Stored data entries:
···
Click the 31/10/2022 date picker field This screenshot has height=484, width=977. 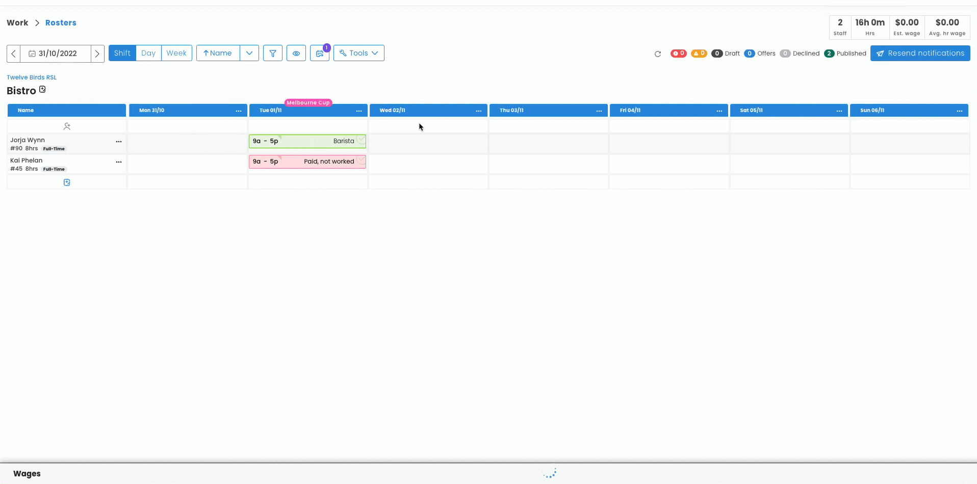coord(56,53)
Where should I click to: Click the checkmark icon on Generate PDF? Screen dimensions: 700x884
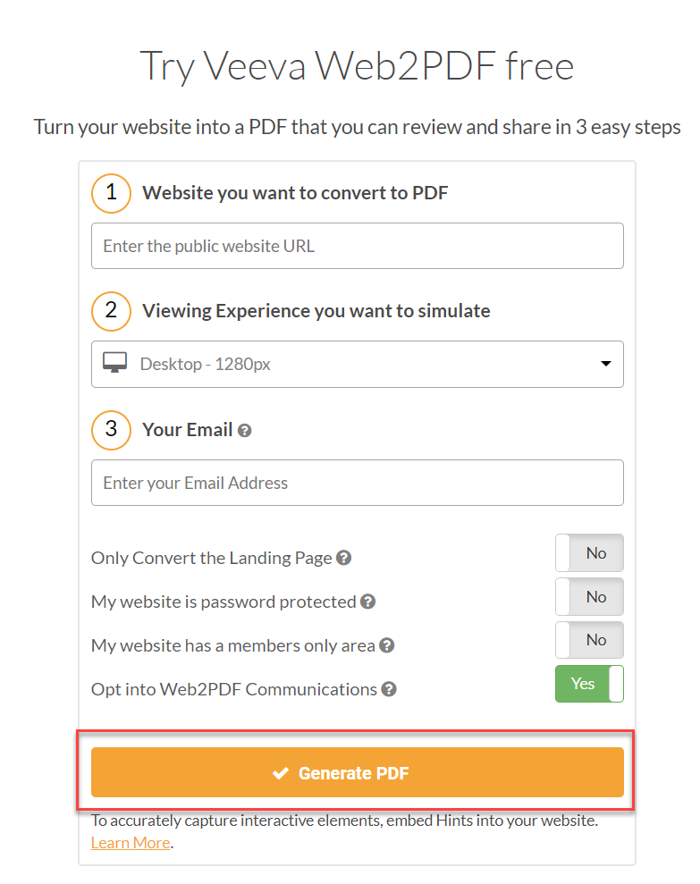click(281, 773)
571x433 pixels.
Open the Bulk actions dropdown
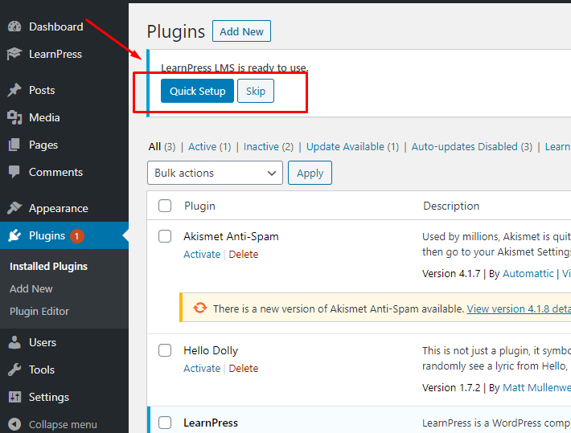click(x=215, y=173)
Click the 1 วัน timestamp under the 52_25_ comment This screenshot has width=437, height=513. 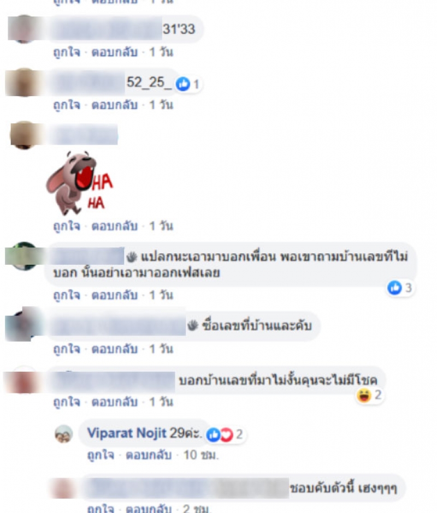pos(161,105)
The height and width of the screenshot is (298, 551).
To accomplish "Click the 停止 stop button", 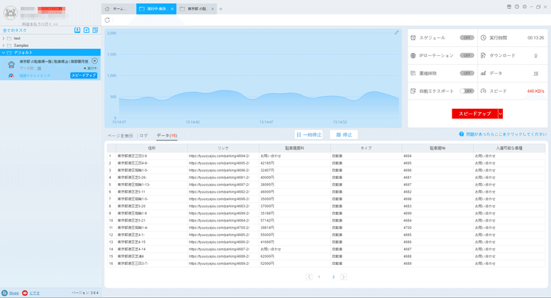I will pyautogui.click(x=344, y=135).
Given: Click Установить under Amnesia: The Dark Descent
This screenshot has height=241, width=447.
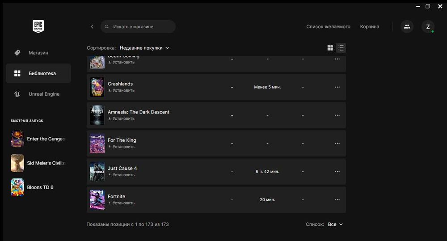Looking at the screenshot, I should [121, 118].
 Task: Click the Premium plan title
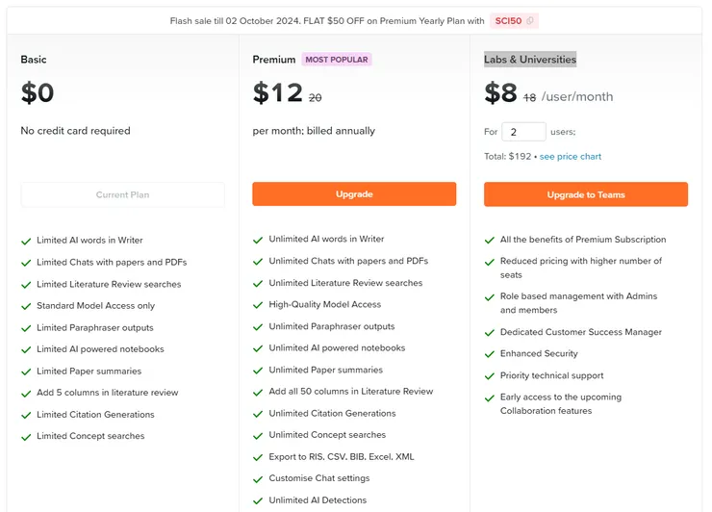coord(274,60)
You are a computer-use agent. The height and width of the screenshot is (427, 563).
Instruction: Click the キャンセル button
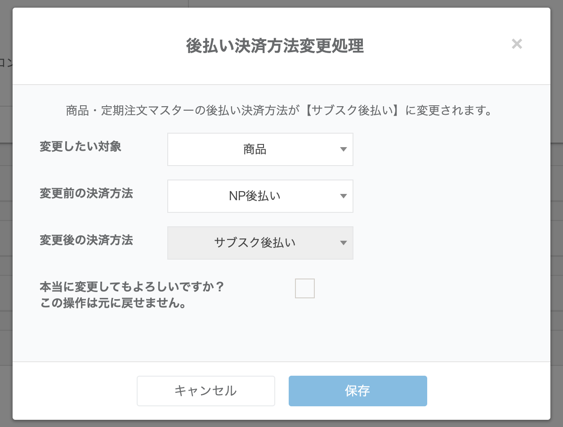click(x=206, y=391)
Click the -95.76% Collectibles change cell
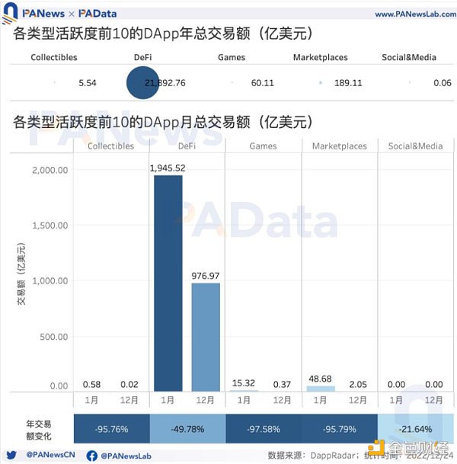This screenshot has height=464, width=457. tap(112, 428)
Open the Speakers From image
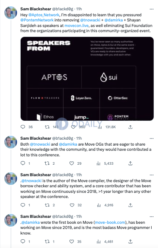Screen dimensions: 158x248 87,79
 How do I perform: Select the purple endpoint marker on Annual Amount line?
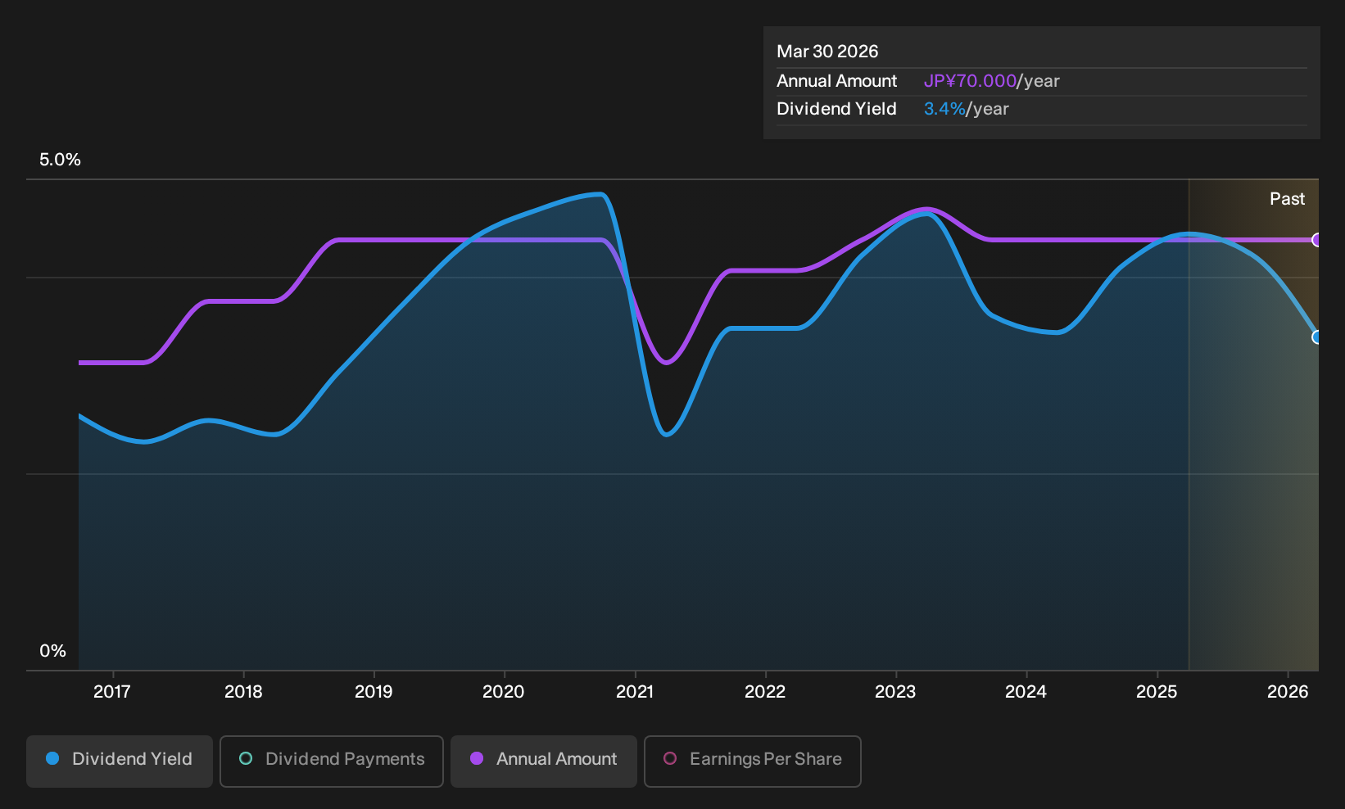1317,240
···
Assignment: Both the line above containing "This screenshot has height=241, width=447." and the line containing "You are a computer-use" belong in the copy, along with every line between them; print these exactly and omit the pictures.

Expected answer:
This screenshot has height=241, width=447.
Looking at the screenshot, I should [121, 118].
 Task: Click the Premium plan title
coord(274,60)
You are a computer-use agent. The height and width of the screenshot is (427, 563).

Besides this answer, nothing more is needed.